For Cantrill, "even if the government were to shut down and House Republicans were able to secure the cuts they want, this would do little to change the fiscal trajectory, as to do so, welfare programmes (which accounted for 66% of the budget last year) would have to be reformed, which is currently not a possibility".

Conclusion

"Upon their return in September, the House and Senate have 12 legislative days to pass 11 appropriations bills. While the Senate is in better shape, having passed nearly all 12 appropriations bills out of committee (and nearly all of them unanimously), there simply won't be time to reconcile the differences between what the House passes and the Senate bills," the PIMCO expert explains.

"Normally, a 'continuing resolution' would be used as a stopgap measure to fund the government at current levels and buy more time.
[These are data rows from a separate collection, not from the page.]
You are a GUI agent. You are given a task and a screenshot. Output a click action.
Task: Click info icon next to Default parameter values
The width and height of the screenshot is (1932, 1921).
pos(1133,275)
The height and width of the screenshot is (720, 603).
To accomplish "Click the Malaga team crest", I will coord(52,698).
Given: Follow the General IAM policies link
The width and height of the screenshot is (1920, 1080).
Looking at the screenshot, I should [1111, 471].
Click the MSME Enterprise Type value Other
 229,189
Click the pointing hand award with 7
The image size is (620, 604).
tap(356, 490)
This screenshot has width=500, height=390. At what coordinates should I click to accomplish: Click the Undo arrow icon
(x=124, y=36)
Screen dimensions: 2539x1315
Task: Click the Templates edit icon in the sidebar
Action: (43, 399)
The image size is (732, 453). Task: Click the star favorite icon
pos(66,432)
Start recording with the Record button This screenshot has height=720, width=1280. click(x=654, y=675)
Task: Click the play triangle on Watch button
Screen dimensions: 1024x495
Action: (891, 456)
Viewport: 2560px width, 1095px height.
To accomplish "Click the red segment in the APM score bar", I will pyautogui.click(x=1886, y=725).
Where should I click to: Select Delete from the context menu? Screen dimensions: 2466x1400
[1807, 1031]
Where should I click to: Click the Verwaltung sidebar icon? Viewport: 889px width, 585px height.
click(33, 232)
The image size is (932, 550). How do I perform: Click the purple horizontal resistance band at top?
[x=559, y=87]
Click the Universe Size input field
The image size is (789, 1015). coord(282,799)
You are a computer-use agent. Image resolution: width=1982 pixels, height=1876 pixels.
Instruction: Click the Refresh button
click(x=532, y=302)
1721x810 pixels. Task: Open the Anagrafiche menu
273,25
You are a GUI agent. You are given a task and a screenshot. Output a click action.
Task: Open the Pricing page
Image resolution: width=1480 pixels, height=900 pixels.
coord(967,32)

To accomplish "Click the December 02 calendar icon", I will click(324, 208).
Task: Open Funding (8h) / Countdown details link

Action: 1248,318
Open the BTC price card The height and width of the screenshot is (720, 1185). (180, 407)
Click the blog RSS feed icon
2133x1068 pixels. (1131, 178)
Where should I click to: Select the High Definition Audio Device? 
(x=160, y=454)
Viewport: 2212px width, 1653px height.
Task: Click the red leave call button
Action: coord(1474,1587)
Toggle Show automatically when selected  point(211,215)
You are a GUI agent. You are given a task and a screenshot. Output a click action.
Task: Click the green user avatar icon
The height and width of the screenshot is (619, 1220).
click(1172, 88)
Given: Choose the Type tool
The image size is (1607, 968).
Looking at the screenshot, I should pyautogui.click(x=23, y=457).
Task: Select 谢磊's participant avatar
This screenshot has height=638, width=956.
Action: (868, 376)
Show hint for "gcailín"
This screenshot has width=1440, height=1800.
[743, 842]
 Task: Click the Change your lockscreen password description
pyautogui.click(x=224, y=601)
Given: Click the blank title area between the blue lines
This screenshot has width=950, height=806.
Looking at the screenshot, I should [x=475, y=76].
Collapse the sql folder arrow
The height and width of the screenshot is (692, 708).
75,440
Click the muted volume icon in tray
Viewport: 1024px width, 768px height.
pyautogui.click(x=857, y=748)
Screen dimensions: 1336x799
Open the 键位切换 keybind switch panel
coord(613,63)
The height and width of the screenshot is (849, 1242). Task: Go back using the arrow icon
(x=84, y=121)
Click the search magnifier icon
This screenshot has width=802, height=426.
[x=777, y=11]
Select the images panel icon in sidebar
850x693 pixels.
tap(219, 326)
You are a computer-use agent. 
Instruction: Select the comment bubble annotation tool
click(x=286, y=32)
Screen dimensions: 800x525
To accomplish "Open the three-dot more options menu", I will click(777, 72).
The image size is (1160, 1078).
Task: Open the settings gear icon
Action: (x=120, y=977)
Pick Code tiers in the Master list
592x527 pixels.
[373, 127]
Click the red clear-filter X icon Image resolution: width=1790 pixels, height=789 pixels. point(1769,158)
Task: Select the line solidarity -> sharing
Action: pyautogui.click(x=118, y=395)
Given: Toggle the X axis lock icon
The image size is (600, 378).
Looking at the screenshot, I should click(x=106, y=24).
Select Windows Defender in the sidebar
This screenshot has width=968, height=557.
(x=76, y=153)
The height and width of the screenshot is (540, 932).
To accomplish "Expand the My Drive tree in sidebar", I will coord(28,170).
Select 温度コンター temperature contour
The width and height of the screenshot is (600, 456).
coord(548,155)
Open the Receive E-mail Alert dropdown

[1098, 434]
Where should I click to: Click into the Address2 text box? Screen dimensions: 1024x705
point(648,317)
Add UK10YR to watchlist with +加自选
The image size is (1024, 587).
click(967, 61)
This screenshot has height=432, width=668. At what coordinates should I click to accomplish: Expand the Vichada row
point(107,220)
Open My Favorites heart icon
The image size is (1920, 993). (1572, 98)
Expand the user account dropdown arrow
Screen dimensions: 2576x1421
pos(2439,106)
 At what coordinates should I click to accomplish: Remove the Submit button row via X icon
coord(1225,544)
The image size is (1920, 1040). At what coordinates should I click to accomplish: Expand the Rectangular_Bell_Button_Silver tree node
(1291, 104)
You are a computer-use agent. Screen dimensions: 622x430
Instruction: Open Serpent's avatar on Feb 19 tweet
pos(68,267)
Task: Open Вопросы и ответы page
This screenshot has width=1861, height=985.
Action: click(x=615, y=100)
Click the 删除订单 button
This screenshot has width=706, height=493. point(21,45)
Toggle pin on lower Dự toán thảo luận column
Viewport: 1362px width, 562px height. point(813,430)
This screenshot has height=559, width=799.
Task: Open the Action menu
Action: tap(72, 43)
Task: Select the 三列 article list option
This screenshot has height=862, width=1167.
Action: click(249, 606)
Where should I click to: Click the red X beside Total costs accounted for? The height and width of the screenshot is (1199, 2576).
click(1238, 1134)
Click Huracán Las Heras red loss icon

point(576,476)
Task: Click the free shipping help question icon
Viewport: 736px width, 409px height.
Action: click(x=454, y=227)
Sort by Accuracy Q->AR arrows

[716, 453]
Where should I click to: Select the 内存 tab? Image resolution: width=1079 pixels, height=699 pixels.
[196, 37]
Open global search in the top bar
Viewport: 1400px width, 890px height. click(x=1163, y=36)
However, House Republicans, especially the Freedom Caucus, are unlikely to support such a measure, as they see more political opportunities in advocating fiscal restraint and a possible government shutdown. However, if a shutdown were to occur, we believe it would likely end on 1 January, which is the actual deadline for funding the government. If the 'regular' appropriations bills have not been passed by then, an across-the-board 1% cut would go into effect as part of the debt ceiling deal," he concludes.